**What is needed**: After locating the line that contains "e.zdancewicz@zagrano.pl (138, 2536)", transcribe exactly that line and each one after it until the data ends, skipping pictures.
*** Begin section ***
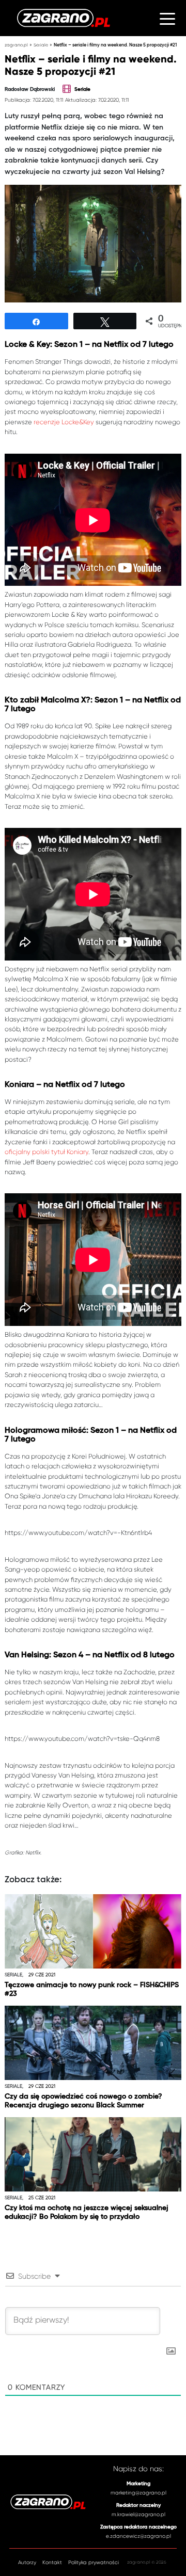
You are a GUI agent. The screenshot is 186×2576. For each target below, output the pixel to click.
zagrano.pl (16, 44)
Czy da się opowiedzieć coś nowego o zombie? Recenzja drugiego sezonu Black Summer (83, 2101)
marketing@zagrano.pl (138, 2492)
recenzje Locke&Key (64, 422)
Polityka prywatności (93, 2562)
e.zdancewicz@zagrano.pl (138, 2536)
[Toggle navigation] (167, 17)
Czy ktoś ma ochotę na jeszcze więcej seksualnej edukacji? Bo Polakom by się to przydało (86, 2212)
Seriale (41, 44)
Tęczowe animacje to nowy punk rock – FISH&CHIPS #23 (92, 1989)
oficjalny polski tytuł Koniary (46, 1152)
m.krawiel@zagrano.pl (138, 2514)
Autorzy (27, 2562)
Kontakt (52, 2562)
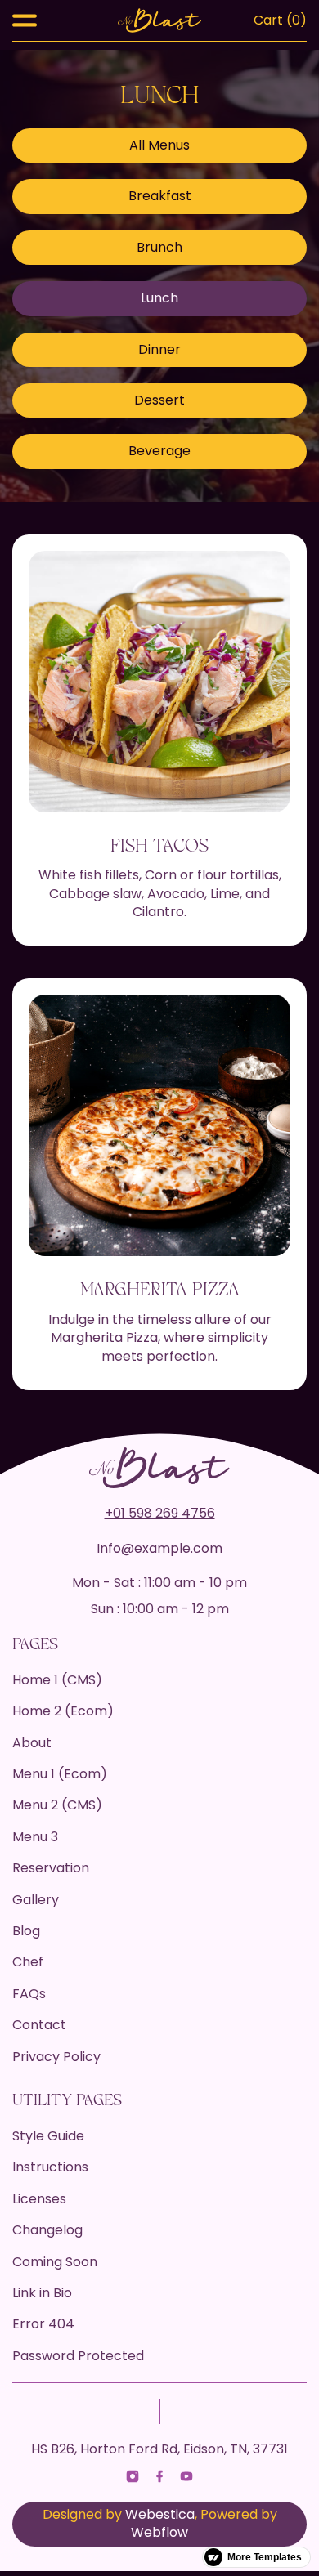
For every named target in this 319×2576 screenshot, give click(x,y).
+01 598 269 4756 (160, 1514)
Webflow (159, 2532)
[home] (159, 20)
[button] (24, 20)
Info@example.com (159, 1549)
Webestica (160, 2514)
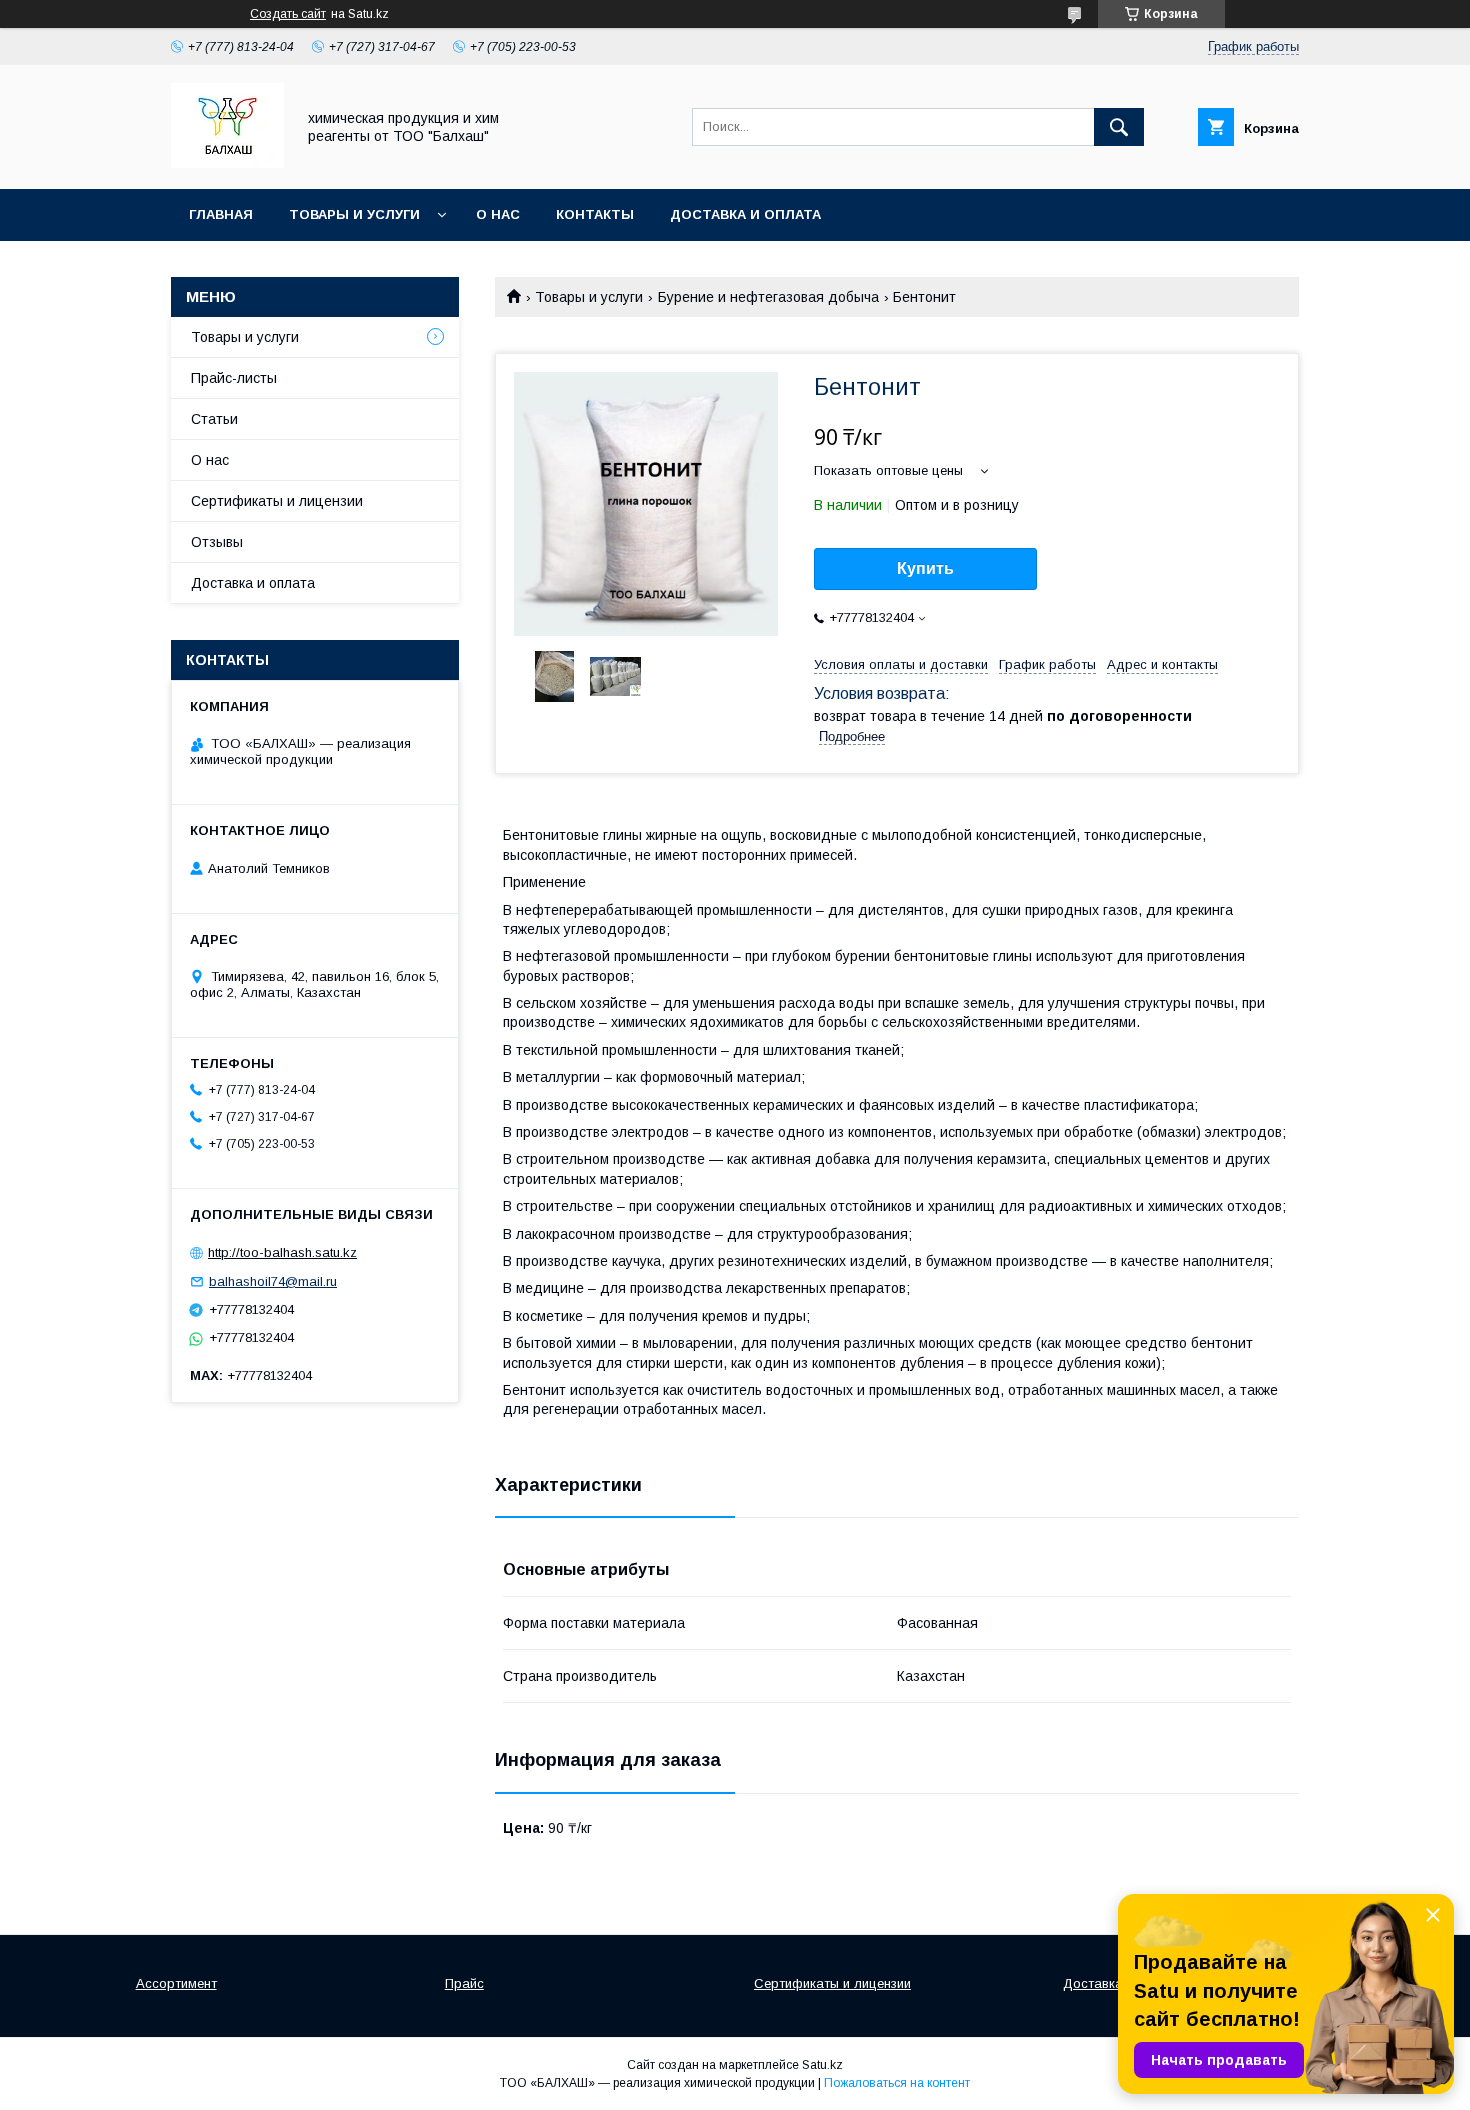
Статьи (214, 419)
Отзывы (217, 542)
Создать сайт (288, 14)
*** End section ***
**Exercise response**:
e.zdancewicz@zagrano.pl (138, 2536)
[Toggle navigation] (167, 17)
Czy ktoś ma ochotę na jeszcze więcej seksualnej edukacji? Bo Polakom by się to przydało (86, 2212)
Seriale (41, 44)
Tęczowe animacje to nowy punk rock – FISH&CHIPS #23 (92, 1989)
oficjalny polski tytuł Koniary (46, 1152)
m.krawiel@zagrano.pl (138, 2514)
Autorzy (27, 2562)
Kontakt (52, 2562)
For every named target in this 319×2576 screenshot, give click(x,y).
+01 598 269 4756 (160, 1514)
Webflow (159, 2532)
[home] (159, 20)
[button] (24, 20)
Info@example.com (159, 1549)
Webestica (160, 2514)
Статьи (214, 419)
Отзывы (217, 542)
Создать сайт (288, 14)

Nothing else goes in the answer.